• EXTRAIT DU DOCUMENT
Pour obtenir une soumission durable des turbulents Bretons, l’empereur carolingien se dit sans doute qu’ils accepteront plus facilement l’un des leurs comme dirigeant. Il repère un certain Nominoë, que les chroniques ultérieures disent fils d’Erispoë, comte de Rennes, ou d’un paysan ayant fait fortune en découvrant un trésor enterré…
Quoi qu’il en soit, en 832, Louis Le Pieux désigne donc Nominoë comme son représentant - son missus - dans la péninsule armoricaine. Il le nomme aussi comte de Vannes, une ville qui sert alors d’interface entre les territoires francs et bretons. Nominoë reste fidèle à Louis le Pieux jusqu’à ce qu’il meure en 840.
Mais à la mort de Louis , L’Empire est partagé entre ses trois fils, dont Charles Le Chauve, qui obtient la Francie occidentale. Avec l’aide des comtes de Nantes (des aristocrates francs de la dynastie des Lambert), Nominoë se rebelle rapidement contre le nouveau roi.
En 845, il bat Charles à la fameuse bataille de Ballon, près de Redon.
Selon les Premières Annales de Fontenelle, « Les Francs étant entrés en Bretagne, engagèrent le combat avec les Bretons, le 22 novembre ; aidés par la difficulté de lieux et les terrains marécageux, les Bretons se révélèrent les meilleurs. »
Les Annales de Saint-Bertin décrivent une scène similaire : « Charles ayant imprudemment attaqué la Bretagne de Gaule avec des forces limitées, les siens lâchent pied par un renversement de fortune. »
Les années qui suivent, Nominoë poursuit inlassablement ses incursions vers l’est, mais il finit par mourir lors d’une expédition près de Vendôme, dans la Beauce, en mars 851.
Son fils Erispoë lui succède, et remporte dès le mois d’août de la même année la bataille de Jengland-Beslé qui sera, bien plus que Ballon, la victoire la plus décisive pour l’indépendance bretonne.
Comment les Bretons ont-ils pu mettre en échec à plusieurs reprises la puissante armée carolingienne qui, quelques décennies plus tôt, avait unifié une bonne partie de l’Europe sous le glaive de Charlemagne ? Utilisant les ressources du terrain, entraînant leurs ennemis dans des zones de marais, les Bretons savaient les épuiser par des manœuvres de cavalerie, et en les harcelant de javelots, avant de fondre sur eux pour les écraser.
Les historiens du XIXe siècle ont fait de Nominoë le « père de la Bretagne », Tad ar Vro, pour avoir contribué à son unification.
Nominoë n'a en revanche jamais porté le titre de roi. C’est son fils Erispoë qui sera officiellement reconnu roi par Charles le Chauve, après la bataille de Jengland et le traité d’Angers qui en découle en 851. Ce traité confirme par ailleurs que les comtés de Rennes et de Nantes, ainsi que le Pays de Retz, font bien partie du royaume de Bretagne.

• CONSIGNE ÉCRITE 1
D'après l'extrait du document, en quelle année Louis le Pieux désigne-t-il Nominoë comme son représentant dans la péninsule armoricaine ?
• CONSIGNE ÉCRITE 2
Remettez à l'échelle les lignes de données allant de celle qui contient « You are a computer-use agent. The » jusqu'à la fin, les deux bornes comprises. Recopiez-les en entier, consignes incluses, en multipliant chaque coordonnée des réponses par 0,35 et en arrondissant à l'entier (les demis vers le haut), sans reproduire les images.

• LIGNES DE DONNÉES
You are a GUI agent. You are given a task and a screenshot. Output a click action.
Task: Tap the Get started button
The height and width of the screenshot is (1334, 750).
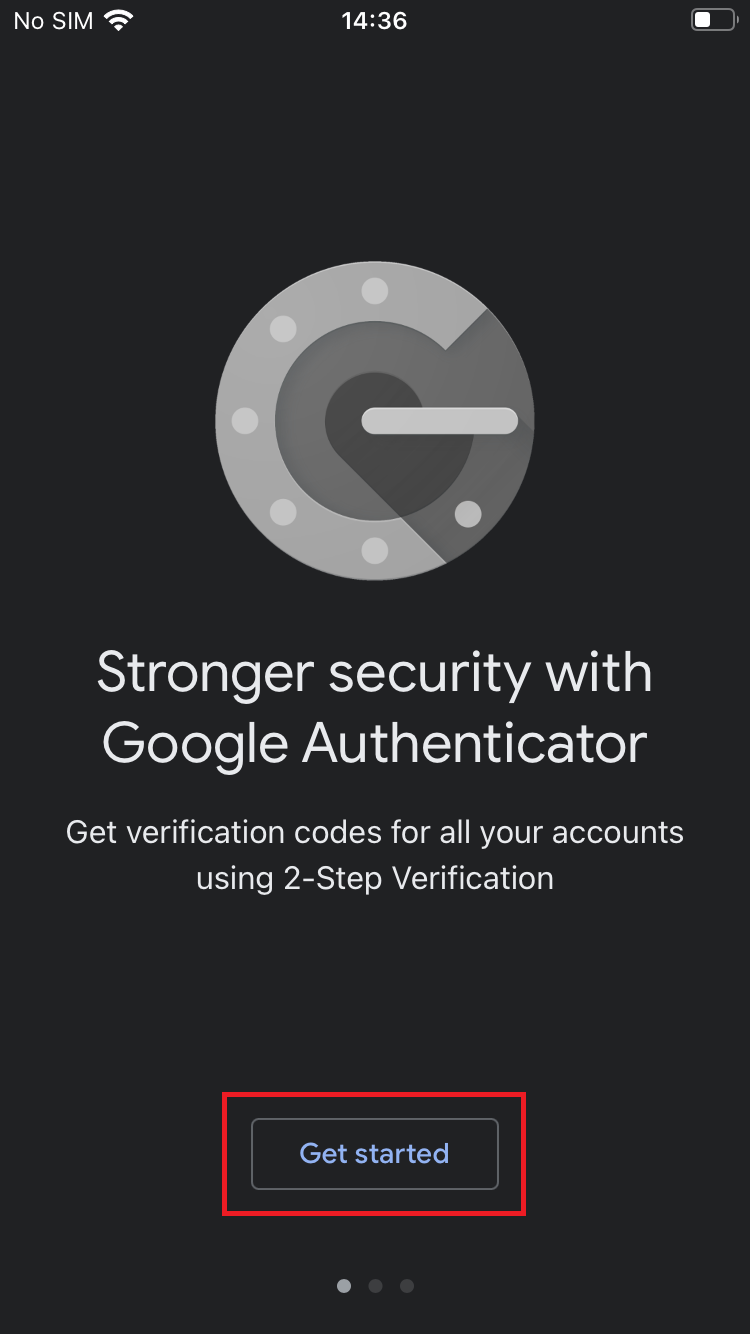[374, 1153]
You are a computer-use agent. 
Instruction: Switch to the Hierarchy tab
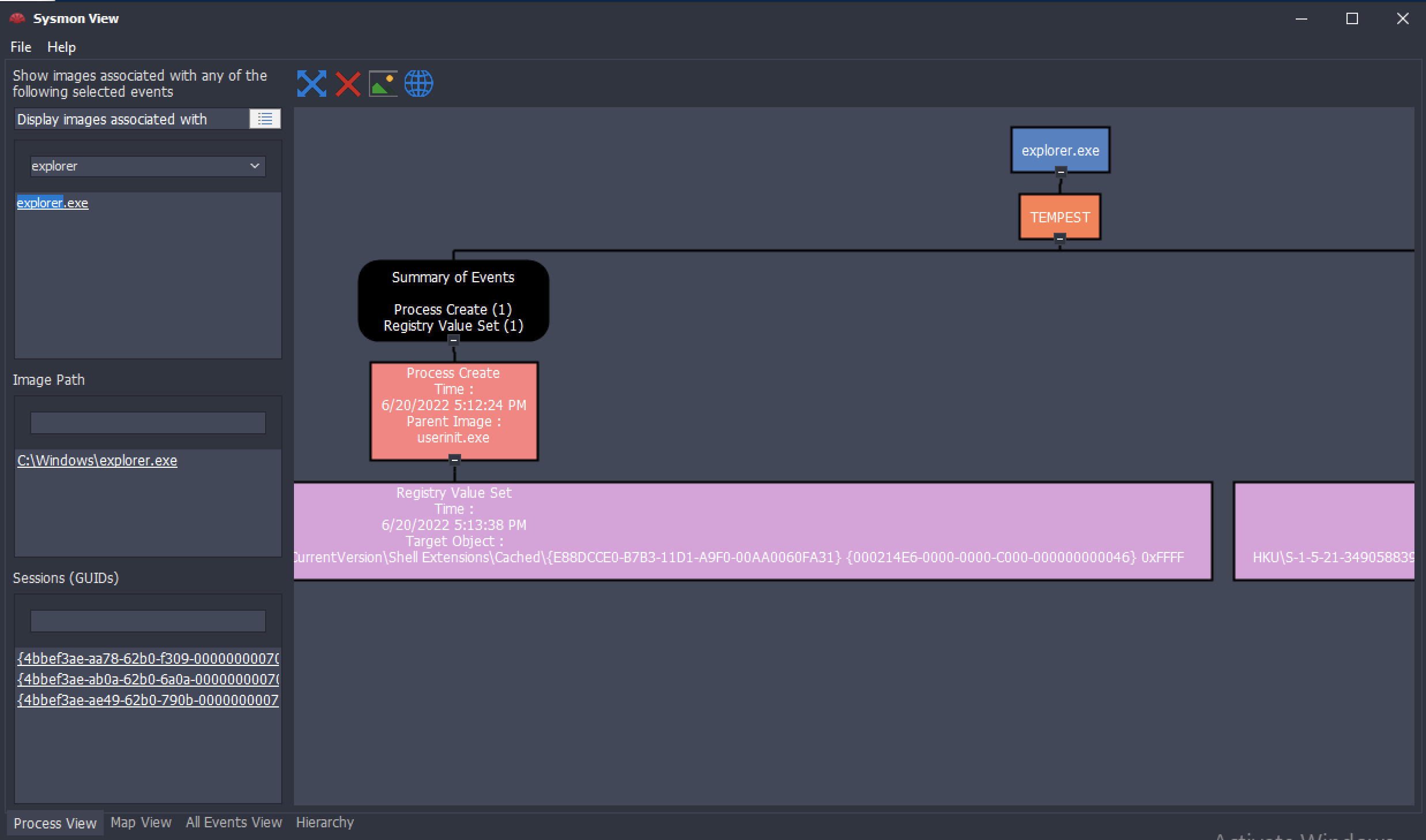(x=325, y=822)
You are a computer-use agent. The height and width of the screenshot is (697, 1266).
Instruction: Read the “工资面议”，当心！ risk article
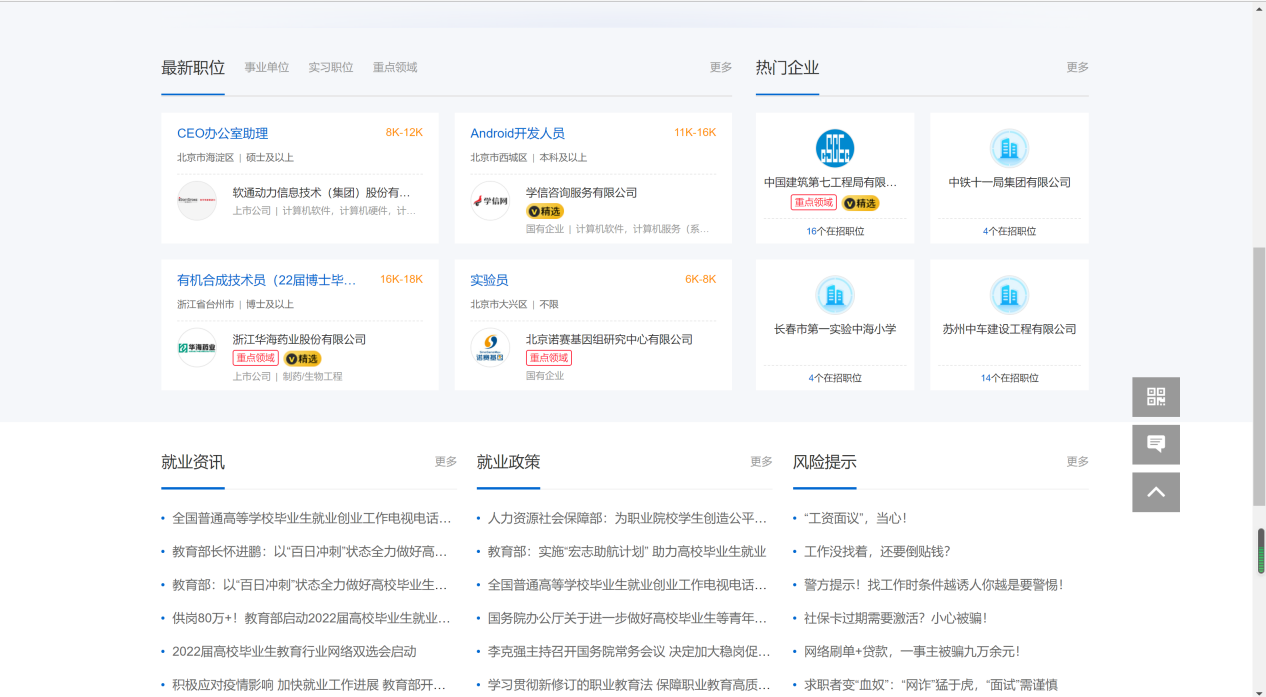point(855,518)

• RÉPONSE COMPLÈTE 1
En 832.

• RÉPONSE COMPLÈTE 2
You are a computer-use agent. The height and width of the screenshot is (697, 1266).
Instruction: Read the “工资面议”，当心！ risk article
point(299,181)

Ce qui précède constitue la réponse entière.